Önce “Türk tasarımcı sayılmaz” dediler. Sonra “Koleksiyonları giyilebilir değil” diye eklediler. Paris Moda Haftası’nda cuma günü gerçekleşen Chalayan defilesiyle Hüseyin Çağlayan, onu acımasızca eleştirenleri utandırdı
Uzun zamandır bu kadar güzel ve stil sahibi insanı bir arada görmemiştim. Nereye bakacağımı şaşırıyorum, gözlerimi dikip detayları incelemekten kendimi alamıyorum. Bir gece önce St Germain Bulvarı’ndaki Café Flore’da otururken de durum aynıydı. Şimdi en farklı olan şey, arka fondaki müzik. Nil Burak’ın Birisine birisine aşık oldum birisine”si çalıyor. Hemen ardından Ayten Alpman başlıyor, “Söyle buldun mu aradığın aşkı söyle.” Sırf müziğe kulak verseniz sanırsınız, “Issız Adam”ı izliyorum ya da 45lik’teyim. Oysa Paris Moda Haftası’nda Palais des Beaux-Arts’da ön sıraya kurulmuş, Chalayan defilesinin başlamasını bekliyorum.
Chalayan, Hüseyin Çağlayan’ın markası. Daha önce neden markasının adını değiştirdiği sorulduğunda, cevabı netti, “Daha çağdaş olduğunu düşünüyorum. Beni tanımayan pazarlarda daha rahat hatırlanabileceğine inanıyorum.” Hemen arkasından da eklemişti, “Geldiğim kültürden utanmıyorum. Hayatta hiçbir şey o kadar siyah beyaz değil.”

**Görevler**
- A) Hüseyin Çağlayan yazısına göre Çağlayan, markasının adını neden Chalayan yaptığını nasıl açıklıyor? Bir iki cümleyle anlat.
- B) Listede "The image size is (1554, 784)." geçen satırdan "click(551, 164)" geçen satıra kadar her şeyi yeniden yaz, yalnızca "toolbar" yerine "menu bar" koy. Başka hiçbir yeri değiştirme.

**Ham Veriler**

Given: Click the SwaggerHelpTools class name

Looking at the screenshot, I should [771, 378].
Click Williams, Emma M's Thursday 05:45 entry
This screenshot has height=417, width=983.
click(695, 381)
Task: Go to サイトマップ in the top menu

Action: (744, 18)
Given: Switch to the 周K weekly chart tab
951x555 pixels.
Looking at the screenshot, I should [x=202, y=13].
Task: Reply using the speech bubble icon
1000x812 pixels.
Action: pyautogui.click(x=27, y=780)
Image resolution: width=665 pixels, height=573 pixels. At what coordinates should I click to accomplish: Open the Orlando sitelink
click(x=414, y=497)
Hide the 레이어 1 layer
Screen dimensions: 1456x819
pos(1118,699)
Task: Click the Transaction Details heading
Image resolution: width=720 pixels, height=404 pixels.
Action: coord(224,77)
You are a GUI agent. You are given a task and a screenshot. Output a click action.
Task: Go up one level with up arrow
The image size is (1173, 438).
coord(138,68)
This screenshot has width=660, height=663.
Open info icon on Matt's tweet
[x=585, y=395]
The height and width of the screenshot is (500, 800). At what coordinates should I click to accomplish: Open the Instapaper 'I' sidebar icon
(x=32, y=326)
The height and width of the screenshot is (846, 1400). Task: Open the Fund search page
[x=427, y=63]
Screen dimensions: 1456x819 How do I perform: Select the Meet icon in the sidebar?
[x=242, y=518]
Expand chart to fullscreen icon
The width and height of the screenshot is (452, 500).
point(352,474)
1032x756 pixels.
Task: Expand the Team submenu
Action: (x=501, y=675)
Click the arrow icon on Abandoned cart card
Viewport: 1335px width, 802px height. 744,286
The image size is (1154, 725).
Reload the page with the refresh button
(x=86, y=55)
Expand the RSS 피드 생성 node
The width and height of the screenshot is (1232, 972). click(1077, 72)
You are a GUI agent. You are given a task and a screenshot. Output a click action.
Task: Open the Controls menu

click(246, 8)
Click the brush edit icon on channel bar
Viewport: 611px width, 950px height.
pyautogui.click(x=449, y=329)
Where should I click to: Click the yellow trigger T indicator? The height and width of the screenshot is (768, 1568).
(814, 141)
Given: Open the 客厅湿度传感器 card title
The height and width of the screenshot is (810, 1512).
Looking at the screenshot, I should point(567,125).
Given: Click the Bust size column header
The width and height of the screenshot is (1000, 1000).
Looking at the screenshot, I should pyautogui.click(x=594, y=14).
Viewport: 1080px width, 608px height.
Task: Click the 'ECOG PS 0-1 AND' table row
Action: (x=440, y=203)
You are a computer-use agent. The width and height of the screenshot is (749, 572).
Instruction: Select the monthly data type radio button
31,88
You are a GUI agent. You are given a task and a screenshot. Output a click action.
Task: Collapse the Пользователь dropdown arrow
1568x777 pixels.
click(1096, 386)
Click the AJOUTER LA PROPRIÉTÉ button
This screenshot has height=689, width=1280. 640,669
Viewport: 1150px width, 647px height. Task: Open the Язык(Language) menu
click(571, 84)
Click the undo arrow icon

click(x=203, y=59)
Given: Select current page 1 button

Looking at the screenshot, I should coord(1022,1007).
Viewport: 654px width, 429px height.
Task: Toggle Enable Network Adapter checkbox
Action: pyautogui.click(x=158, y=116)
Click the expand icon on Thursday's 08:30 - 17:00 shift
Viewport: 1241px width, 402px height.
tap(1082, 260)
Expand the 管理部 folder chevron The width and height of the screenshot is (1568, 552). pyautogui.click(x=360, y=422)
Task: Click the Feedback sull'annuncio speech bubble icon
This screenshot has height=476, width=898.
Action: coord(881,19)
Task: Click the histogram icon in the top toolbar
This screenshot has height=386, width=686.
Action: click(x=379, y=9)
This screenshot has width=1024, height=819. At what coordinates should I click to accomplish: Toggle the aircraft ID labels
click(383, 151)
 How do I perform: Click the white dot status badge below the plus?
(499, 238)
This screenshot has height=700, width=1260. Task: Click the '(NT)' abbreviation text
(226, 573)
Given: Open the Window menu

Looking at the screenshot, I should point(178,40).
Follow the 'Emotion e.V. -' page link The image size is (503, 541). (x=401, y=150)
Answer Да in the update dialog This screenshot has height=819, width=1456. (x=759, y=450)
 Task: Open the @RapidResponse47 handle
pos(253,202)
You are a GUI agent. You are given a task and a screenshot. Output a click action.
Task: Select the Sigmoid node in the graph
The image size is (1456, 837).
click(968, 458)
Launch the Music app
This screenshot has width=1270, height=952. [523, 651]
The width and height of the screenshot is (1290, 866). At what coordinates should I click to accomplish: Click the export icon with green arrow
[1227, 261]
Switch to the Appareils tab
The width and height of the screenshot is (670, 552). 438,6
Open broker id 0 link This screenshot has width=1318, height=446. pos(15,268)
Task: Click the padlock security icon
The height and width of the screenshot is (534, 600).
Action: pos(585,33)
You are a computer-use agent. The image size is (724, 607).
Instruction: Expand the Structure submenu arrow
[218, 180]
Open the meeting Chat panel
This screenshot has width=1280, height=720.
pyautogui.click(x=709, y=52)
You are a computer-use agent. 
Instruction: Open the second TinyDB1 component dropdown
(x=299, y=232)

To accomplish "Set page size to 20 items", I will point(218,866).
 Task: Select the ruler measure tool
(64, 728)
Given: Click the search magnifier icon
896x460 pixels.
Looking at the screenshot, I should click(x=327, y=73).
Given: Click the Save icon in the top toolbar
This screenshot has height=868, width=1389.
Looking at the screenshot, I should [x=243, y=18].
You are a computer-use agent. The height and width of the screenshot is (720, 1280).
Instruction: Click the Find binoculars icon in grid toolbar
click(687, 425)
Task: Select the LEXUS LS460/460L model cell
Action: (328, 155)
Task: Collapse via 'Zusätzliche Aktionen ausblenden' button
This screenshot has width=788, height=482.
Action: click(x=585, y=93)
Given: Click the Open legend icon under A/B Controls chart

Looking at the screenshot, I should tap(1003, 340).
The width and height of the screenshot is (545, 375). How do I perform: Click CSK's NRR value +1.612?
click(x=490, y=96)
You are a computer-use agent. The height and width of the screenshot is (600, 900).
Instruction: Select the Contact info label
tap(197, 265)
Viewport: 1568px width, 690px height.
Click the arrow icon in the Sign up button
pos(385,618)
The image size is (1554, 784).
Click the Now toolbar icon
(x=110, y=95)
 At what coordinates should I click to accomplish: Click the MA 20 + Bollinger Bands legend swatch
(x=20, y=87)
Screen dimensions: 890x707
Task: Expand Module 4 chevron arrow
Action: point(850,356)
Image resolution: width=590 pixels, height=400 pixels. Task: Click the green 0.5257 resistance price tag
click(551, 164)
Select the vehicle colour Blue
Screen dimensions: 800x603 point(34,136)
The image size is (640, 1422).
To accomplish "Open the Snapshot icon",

**Görev Cevapları**
- A) Çağlayan, Chalayan adının daha çağdaş olduğunu düşünüyor. Ayrıca bu adın, onu tanımayan pazarlarda daha kolay hatırlanacağına inanıyor.

- B)
The image size is (1554, 784).
Click the Now menu bar icon
(x=110, y=95)
 At what coordinates should I click to accomplish: Click the MA 20 + Bollinger Bands legend swatch
(x=20, y=87)
Screen dimensions: 890x707
Task: Expand Module 4 chevron arrow
Action: point(850,356)
Image resolution: width=590 pixels, height=400 pixels. Task: Click the green 0.5257 resistance price tag
click(551, 164)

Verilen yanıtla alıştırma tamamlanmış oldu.